Raffiche forti su mari e settori esposti

Tra lunedì e le prime ore di martedì è attesa una ventilazione prevalente da est-sudest, con raffiche localmente intense. I valori più elevati potrebbero interessare Mar Ionio, Mar di Sicilia e Tirreno centro‑meridionale, dove non si escludono raffiche fino a 80–100 km/h. Ventilazione da nord-est è invece prevista su Mar Ligure e Mar di Corsica.

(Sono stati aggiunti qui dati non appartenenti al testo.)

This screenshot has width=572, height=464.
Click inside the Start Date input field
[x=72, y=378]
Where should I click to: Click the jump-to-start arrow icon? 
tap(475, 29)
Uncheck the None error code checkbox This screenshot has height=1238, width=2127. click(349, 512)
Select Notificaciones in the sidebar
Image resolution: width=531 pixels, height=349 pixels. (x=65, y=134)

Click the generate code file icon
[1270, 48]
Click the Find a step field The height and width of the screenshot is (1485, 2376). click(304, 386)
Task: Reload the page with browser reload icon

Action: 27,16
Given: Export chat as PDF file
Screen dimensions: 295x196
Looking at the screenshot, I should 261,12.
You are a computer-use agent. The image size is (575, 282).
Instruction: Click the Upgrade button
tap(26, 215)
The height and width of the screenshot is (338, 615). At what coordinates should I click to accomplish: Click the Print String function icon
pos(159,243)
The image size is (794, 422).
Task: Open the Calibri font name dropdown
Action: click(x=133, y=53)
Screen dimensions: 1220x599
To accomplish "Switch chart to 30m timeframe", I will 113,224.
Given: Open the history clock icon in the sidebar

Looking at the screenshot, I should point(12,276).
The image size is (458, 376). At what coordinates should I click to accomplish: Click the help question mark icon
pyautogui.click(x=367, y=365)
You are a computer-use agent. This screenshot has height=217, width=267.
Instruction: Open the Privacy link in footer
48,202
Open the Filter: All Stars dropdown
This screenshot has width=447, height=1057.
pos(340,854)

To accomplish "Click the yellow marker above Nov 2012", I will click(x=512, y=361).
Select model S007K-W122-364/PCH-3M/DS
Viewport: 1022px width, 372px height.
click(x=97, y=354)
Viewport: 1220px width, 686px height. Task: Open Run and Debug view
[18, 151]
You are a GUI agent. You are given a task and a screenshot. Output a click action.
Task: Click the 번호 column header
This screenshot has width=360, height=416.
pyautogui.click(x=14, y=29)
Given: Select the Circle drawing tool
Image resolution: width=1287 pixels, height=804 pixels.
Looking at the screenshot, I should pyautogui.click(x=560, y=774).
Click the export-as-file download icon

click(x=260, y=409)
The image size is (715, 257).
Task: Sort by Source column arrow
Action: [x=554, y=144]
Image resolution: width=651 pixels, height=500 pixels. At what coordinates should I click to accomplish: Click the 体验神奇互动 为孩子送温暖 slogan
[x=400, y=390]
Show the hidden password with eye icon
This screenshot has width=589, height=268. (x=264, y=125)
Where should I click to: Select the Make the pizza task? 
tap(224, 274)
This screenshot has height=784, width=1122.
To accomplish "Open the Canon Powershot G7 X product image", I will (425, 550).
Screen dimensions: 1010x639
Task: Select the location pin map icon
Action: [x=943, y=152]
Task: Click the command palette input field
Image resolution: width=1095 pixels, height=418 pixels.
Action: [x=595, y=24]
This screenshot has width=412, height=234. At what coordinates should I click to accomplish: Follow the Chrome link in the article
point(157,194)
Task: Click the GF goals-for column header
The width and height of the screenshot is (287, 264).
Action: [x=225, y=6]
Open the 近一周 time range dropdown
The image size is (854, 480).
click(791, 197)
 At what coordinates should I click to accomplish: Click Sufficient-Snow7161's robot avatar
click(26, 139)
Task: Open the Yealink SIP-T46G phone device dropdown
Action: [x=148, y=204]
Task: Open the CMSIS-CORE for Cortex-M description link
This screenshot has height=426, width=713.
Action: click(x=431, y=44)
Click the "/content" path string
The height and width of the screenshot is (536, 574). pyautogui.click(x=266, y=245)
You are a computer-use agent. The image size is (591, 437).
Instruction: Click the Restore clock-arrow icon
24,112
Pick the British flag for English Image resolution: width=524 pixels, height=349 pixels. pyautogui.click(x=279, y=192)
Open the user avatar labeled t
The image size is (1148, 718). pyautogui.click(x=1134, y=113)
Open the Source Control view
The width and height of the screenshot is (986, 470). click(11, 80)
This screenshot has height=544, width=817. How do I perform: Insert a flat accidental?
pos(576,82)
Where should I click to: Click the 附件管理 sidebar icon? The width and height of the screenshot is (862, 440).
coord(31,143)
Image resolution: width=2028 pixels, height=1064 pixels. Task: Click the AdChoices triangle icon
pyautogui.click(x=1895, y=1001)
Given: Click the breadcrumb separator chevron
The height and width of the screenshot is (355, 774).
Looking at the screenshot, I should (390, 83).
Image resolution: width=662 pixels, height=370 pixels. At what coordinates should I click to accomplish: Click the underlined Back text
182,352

Le prime mareggiate potrebbero già manifestarsi sulle coste ioniche della Sicilia e su quelle tirreniche della Sardegna. Dalla giornata di martedì è possibile un’ulteriore intensificazione dei venti, con raffiche di 100 km/h e localmente superiori su Mar di Sardegna, basso Tirreno e Ionio.

Attenzione anche alle aree interne e montane

Raffiche molto forti sono attese anche lungo i crinali appenninici, sulle coste tirreniche meridionali e nelle zone interne delle isole maggiori. In quota, in particolare sull’Etna, non sono esclusi picchi di vento superiori ai 150 km/h, valore compatibile con la ventilazione intensa tipica di queste configurazioni cicloniche.

Mari agitati e possibili disagi ai collegamenti

Il rinforzo del vento determinerà mari molto mossi o agitati, con onde che al largo del basso Tirreno e dello Ionio potrebbero raggiungere 5–6 metri. Mareggiate sono da preventivare lungo le coste tirreniche della Sardegna e su quelle ioniche di Sicilia e Calabria, con possibili disagi alla navigazione e ai collegamenti marittimi, soprattutto nelle tratte più esposte.

La situazione rimane in evoluzione e richiederà ulteriori conferme nei prossimi aggiornamenti previsionali, ma il quadro generale indica una fase ventosa significativa, tipica delle configurazioni afro-mediterranee, da seguire con attenzione e senza allarmismi.